Provided records
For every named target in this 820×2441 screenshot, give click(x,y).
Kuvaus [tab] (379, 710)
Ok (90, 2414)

---

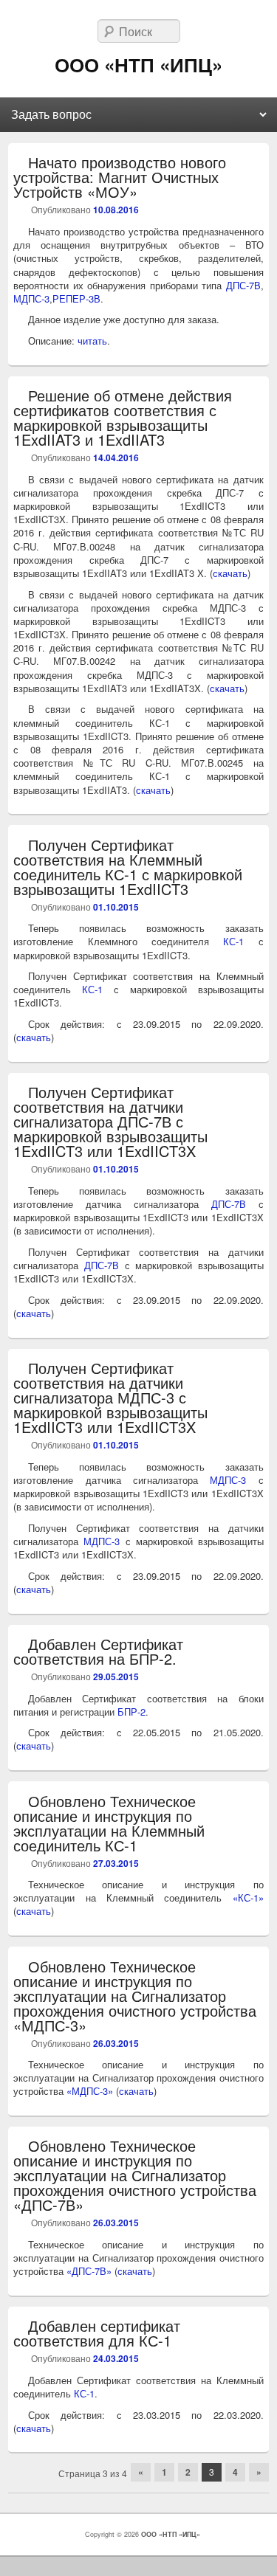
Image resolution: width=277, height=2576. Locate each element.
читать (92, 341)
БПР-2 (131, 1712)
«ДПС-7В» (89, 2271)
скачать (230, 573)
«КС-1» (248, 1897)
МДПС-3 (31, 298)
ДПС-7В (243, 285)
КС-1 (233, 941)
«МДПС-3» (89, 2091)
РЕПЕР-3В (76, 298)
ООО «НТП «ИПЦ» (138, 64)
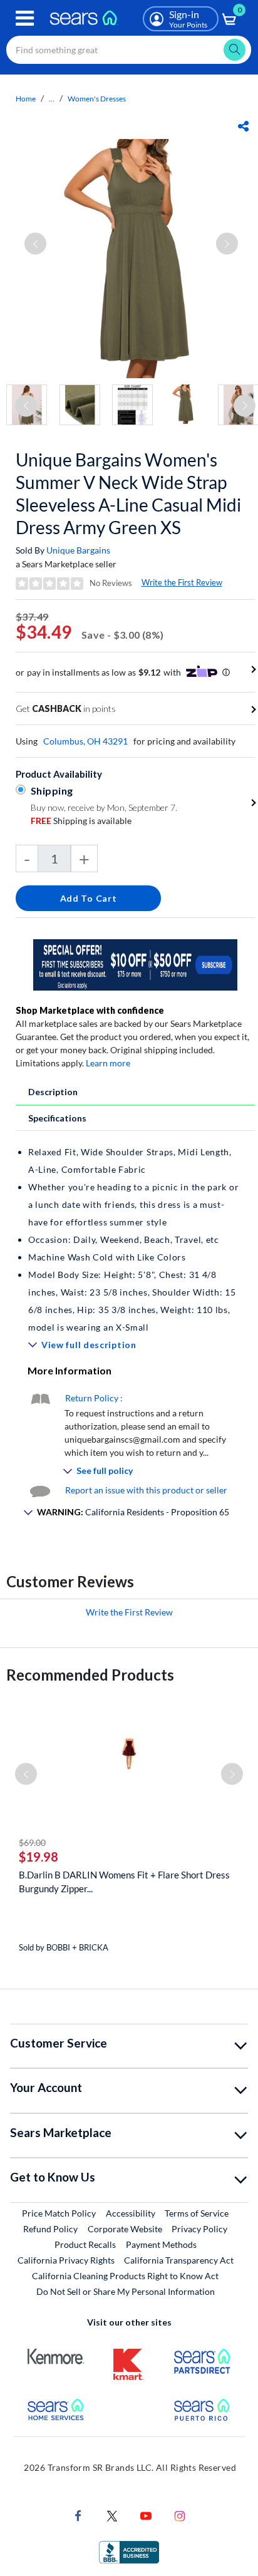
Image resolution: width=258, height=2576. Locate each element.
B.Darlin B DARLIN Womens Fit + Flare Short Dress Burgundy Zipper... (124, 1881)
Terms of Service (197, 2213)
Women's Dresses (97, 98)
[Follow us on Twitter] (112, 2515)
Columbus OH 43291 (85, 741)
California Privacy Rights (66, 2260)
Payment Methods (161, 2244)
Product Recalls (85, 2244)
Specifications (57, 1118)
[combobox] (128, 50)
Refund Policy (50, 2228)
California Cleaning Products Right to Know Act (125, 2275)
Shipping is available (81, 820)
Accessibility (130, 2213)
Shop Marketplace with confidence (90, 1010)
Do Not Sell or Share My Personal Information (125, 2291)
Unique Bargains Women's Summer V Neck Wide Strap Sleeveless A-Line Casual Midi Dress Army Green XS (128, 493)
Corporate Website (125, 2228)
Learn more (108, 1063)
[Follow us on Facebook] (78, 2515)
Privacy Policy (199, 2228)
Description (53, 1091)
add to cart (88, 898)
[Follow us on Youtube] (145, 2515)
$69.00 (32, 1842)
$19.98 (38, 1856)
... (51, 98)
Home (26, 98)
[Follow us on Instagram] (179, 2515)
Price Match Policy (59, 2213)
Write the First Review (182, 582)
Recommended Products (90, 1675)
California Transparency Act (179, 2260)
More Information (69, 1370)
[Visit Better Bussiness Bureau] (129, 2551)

* * *

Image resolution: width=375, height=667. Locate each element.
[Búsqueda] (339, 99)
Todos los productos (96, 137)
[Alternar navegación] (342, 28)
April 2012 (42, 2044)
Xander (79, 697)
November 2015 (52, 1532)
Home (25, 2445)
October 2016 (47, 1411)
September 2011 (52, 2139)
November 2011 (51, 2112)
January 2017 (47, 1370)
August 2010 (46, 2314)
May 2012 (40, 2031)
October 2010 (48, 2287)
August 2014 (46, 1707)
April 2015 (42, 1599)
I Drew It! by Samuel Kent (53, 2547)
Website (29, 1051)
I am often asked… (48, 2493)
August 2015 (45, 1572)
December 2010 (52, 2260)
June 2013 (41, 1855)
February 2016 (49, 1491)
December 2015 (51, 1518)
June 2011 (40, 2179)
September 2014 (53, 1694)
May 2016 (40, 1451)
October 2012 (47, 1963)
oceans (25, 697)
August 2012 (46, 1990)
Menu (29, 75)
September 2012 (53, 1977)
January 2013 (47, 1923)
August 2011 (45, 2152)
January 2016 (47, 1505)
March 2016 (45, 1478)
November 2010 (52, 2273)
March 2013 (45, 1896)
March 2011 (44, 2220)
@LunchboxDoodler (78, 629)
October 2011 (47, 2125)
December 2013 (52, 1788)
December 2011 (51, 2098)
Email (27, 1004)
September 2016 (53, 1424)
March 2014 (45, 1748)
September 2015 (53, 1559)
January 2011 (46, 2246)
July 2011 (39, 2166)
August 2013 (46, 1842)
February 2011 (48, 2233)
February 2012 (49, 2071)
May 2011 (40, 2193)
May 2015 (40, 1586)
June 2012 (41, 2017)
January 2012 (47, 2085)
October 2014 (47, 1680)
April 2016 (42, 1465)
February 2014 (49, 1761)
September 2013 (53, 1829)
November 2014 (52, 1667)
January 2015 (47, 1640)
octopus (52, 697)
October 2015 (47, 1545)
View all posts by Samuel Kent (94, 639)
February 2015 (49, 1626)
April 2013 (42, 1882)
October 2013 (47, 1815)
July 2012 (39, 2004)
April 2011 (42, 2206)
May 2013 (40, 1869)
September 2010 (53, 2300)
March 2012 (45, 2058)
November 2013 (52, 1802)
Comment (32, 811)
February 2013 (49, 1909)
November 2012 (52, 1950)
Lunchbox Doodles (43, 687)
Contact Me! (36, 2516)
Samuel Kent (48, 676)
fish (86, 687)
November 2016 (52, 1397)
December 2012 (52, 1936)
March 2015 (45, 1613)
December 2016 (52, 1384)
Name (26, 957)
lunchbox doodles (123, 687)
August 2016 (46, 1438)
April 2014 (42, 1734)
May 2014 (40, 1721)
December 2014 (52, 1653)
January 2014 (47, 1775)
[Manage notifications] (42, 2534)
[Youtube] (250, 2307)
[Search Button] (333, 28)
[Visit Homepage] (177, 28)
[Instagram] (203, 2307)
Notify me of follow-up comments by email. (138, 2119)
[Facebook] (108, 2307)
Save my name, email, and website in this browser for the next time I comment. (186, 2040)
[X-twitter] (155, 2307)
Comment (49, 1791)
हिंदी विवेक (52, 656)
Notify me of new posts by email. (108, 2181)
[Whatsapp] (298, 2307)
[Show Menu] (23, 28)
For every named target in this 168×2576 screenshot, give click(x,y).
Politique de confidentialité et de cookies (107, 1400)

Exercise brief
Starting at the line above that contains "For every named target in this 820×2441", repeat each line exactly up to and including the line that contains "Ok (90, 2414)", and stop there.

Solution for this exercise
For every named target in this 820×2441 screenshot, give click(x,y).
Kuvaus [tab] (379, 710)
Ok (90, 2414)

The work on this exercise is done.